101P
Intimacy With One's Mother and Its Effects On Peer Delinquency During Adolescence
Methods: Longitudinal data analysis was conducted on an ongoing National Institute of Child Health and Development funded study of the effects of maltreatment on adolescents. The sample consists of 280 adolescents (mean baseline age=10.9) living in Los Angeles, CA. Participants were assessed at three time points approximately one year apart. Peer delinquency was assessed via the Adolescent Delinquency Questionnaire, a self-report measure that asked participants if they knew people their age who had engaged in various forms of delinquent behavior. The Intimacy Scales, a self-report measure of intimacy with one’s mother, was used as a proxy for assessing the social bonds between adolescents and their mothers. Both random- and fixed-effects models were used to estimate the relationship between intimacy with one’s mother and peer delinquency across time.

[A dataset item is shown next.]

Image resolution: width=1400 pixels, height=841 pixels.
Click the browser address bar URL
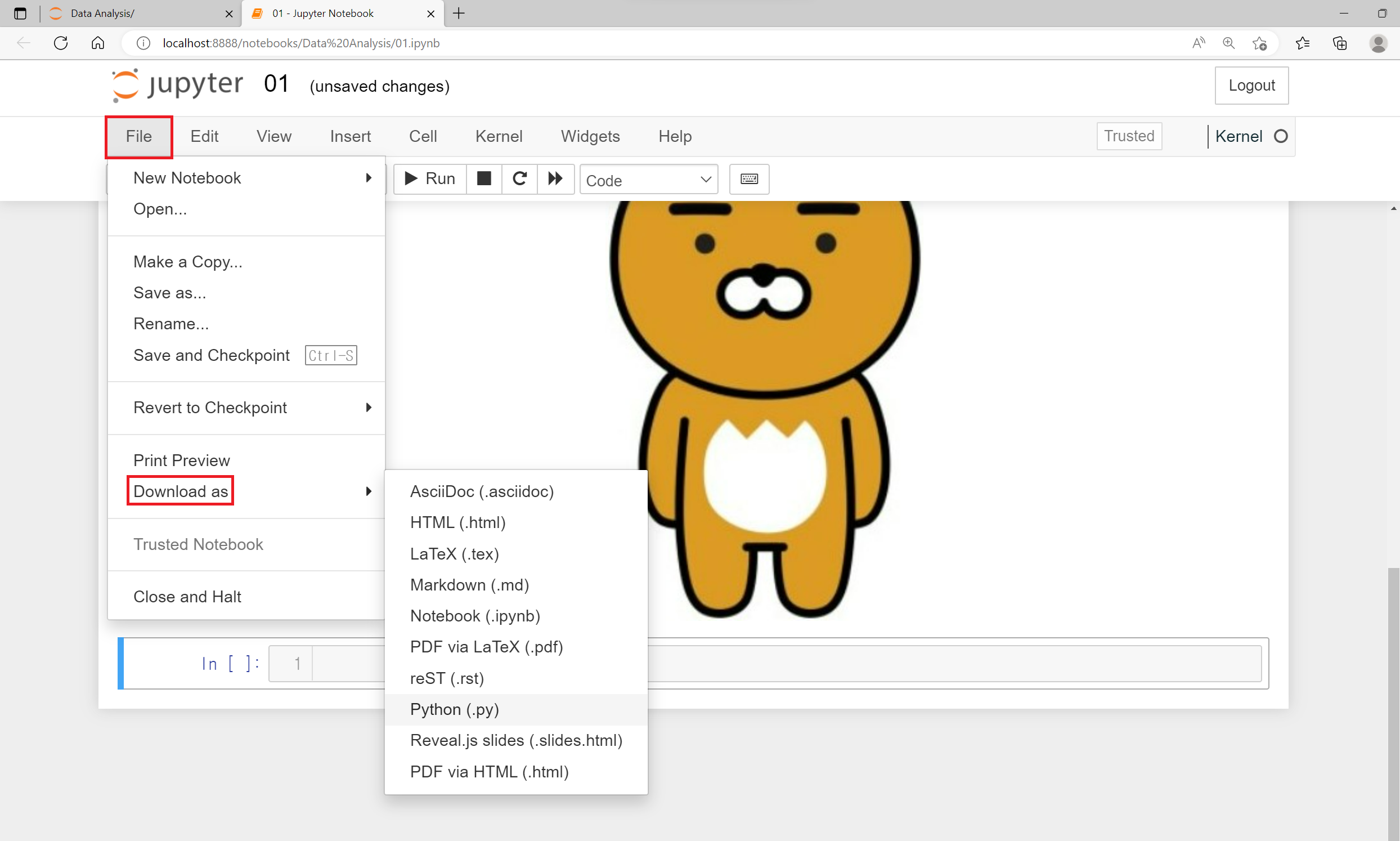(300, 43)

Results: Results from the random-effects model revealed that there was a negative effect of intimacy with one’s mother on peer delinquency across time (β =-.0135, p<.01). A fixed-effects model, which has the advantage of controlling for unmeasured time-invariant characteristics, also indicated that this relationship was significant in the expected direction (β =-.0145, p<.01). Neither child maltreatment nor gender moderated this relationship.
Implications: We found that youth who perceived their relationships with their mothers as more intimate had significantly lower peer delinquency scores across time, thus providing evidence in support of Hawkins and Weis’s social development model. These findings suggest that interventions designed to prevent maladaptive associations with delinquent peers should target children’s social bonds with their mothers. These goals could be incorporated into existing forms of individual and family therapy for at-risk youth. Additionally, these findings might be used to inform primary prevention interventions, such as promoting positive attachment processes in communities affected by high rates of juvenile offending. Future research should explore how other types of social bonds, such as those with the family and occurring within other domains of children’s lives (schools, neighborhoods, etc.), also contribute to the association with delinquent peers.